箕部啓二とは、テレビドラマ「半沢直樹」の登場人物。演じているのは柄本明。
概要
政権与党「進政党」幹事長・衆議院議員。原作では進政党の創立メンバーの一人である大物代議士だが、党内の役職や衆参両院どちらの議員であるかまでは明かされていない。
三重県伊勢志摩市を地盤としており、空港誘致に大きく介入したことから伊勢志摩空港は地元住民からは「箕部空港」とも呼ばれている。
新内閣の組閣内容に的場首相が意見を乞うなど、進政党の陰の実力者で、白井を国土交通大臣へ大抜擢したのも、箕部の剛腕によるもの。
的場首相に土下座をして白井を国交大臣に推薦するなど、目的を果たすためにはプライドを捨てる真似をもいとわない老練政治家でもある。盆栽が趣味で、幹事長室で暇を見つけてはお気に入りの松の鉢植えを手入れしている。
帝国航空に債権を持つ銀行がすべて債権放棄を見送った後も、再び債権放棄に傾けさせるため、債権放棄を見送るように中野渡頭取が他行をけしかけた疑惑があるので、中野渡頭取を国会に参考人招致するかもしれないとにおわせ、揺さぶりをかける。
自身の身辺調査をしていた半沢と大和田を直々に呼び出し、牧野副頭取が不正融資を行なっていた会社からリベートを受け取っていたという口座の入金記録を見せつけ、東京中央銀行に業務停止命令が下される可能性を示唆し金融庁長官に電話をかけ暗に脅しをかけ、半沢たちが自身の不正融資を嗅ぎまわることを阻止する。
ネタバレ
実は15年前にマンション購入資金の名目で5年間無担保の条件の元旧東京第一銀行に融資させた20億円を、そのまま自身の親族が経営する伊勢志摩ステートに転貸し、その20億円で当時地価が下がっていた伊勢志摩市の山林の土地を買い占めさせた後、自身が政治介入して伊勢志摩空港をその山林に誘致、空港用地として高騰した土地を売却することで、伊勢志摩ステートが得た巨額の利益から一部をリベートして自身に還元するという「錬金術」を行っていた。

> _提供資料_:
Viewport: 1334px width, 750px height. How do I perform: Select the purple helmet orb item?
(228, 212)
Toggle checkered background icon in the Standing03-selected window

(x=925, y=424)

> _やること_: 箕部啓二についての文章で、箕部の趣味は何だと書かれていますか。

> _結果_: 盆栽です。